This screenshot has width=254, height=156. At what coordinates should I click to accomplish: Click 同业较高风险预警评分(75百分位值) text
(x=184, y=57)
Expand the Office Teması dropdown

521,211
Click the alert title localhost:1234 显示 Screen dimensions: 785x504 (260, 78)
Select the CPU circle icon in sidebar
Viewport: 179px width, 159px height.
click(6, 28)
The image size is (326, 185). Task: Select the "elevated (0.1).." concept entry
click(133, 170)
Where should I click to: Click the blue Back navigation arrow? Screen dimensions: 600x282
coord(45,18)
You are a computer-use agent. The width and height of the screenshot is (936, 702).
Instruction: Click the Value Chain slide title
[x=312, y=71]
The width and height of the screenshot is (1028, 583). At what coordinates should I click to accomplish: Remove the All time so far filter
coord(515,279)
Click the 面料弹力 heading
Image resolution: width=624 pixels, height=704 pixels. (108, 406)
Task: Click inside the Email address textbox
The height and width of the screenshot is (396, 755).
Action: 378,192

--

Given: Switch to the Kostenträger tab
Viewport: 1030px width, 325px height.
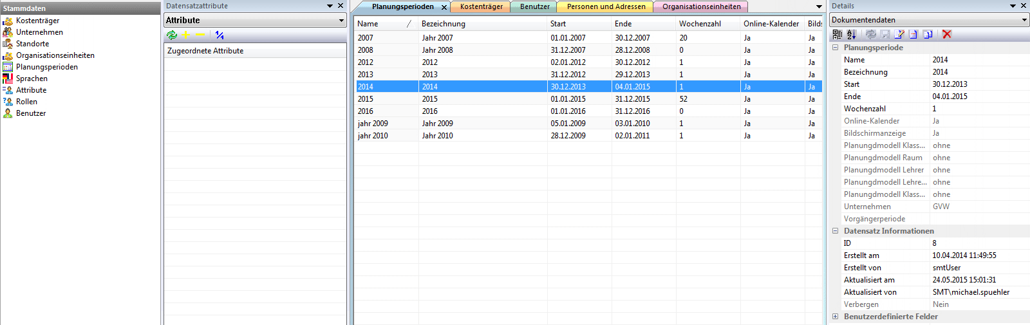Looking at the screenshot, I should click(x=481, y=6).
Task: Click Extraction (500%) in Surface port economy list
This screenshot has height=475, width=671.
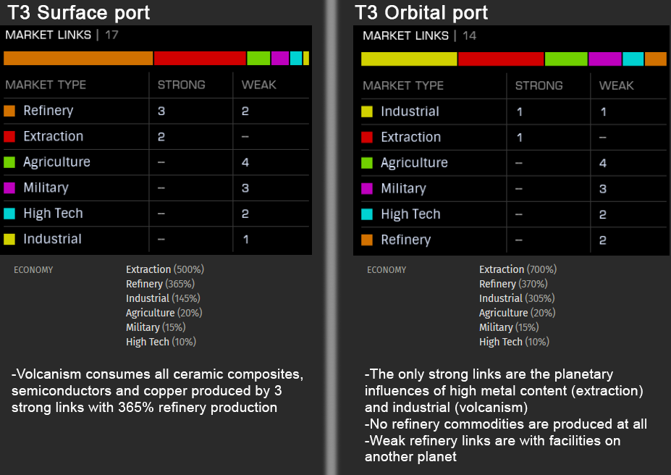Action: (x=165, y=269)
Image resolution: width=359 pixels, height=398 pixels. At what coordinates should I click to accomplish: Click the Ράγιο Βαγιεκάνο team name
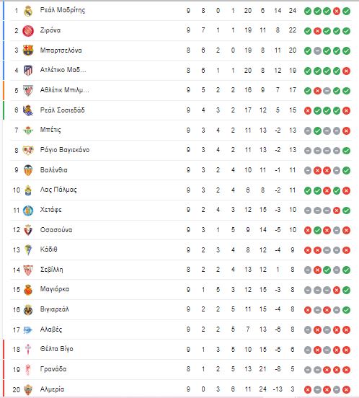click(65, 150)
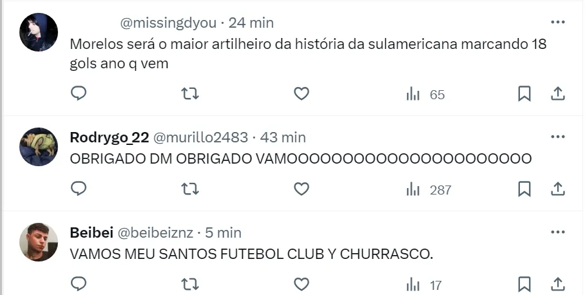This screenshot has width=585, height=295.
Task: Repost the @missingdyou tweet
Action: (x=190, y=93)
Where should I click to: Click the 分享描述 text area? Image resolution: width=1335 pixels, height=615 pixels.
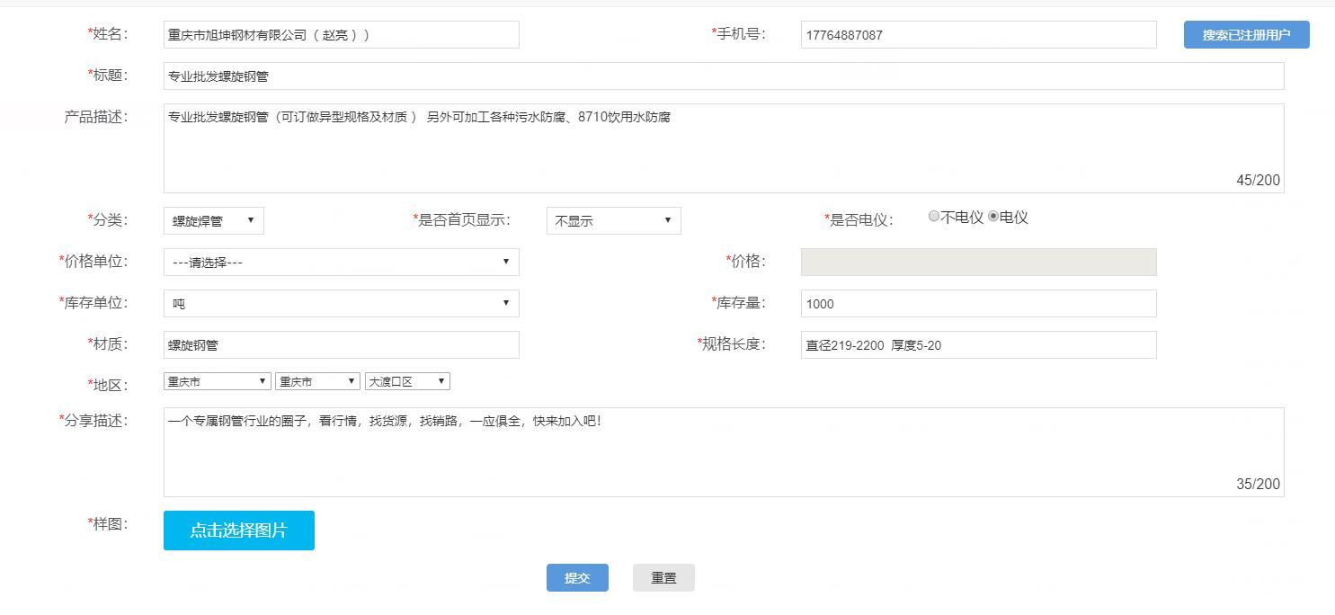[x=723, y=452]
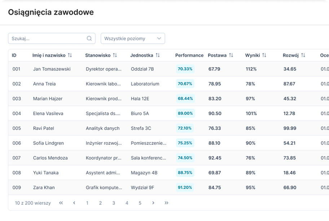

--

__THE PROBLEM__.
Identify each line of the data above that contains the word "resolution", and copy those lines.

__THE ANSWER__.
Image resolution: width=624 pixels, height=704 pixels. (108, 406)
Image resolution: width=359 pixels, height=398 pixels. At what coordinates should I click to accomplish: Click the Ράγιο Βαγιεκάνο team name
Where should I click to: Click the 分享描述 text area? Image resolution: width=1335 pixels, height=615 pixels.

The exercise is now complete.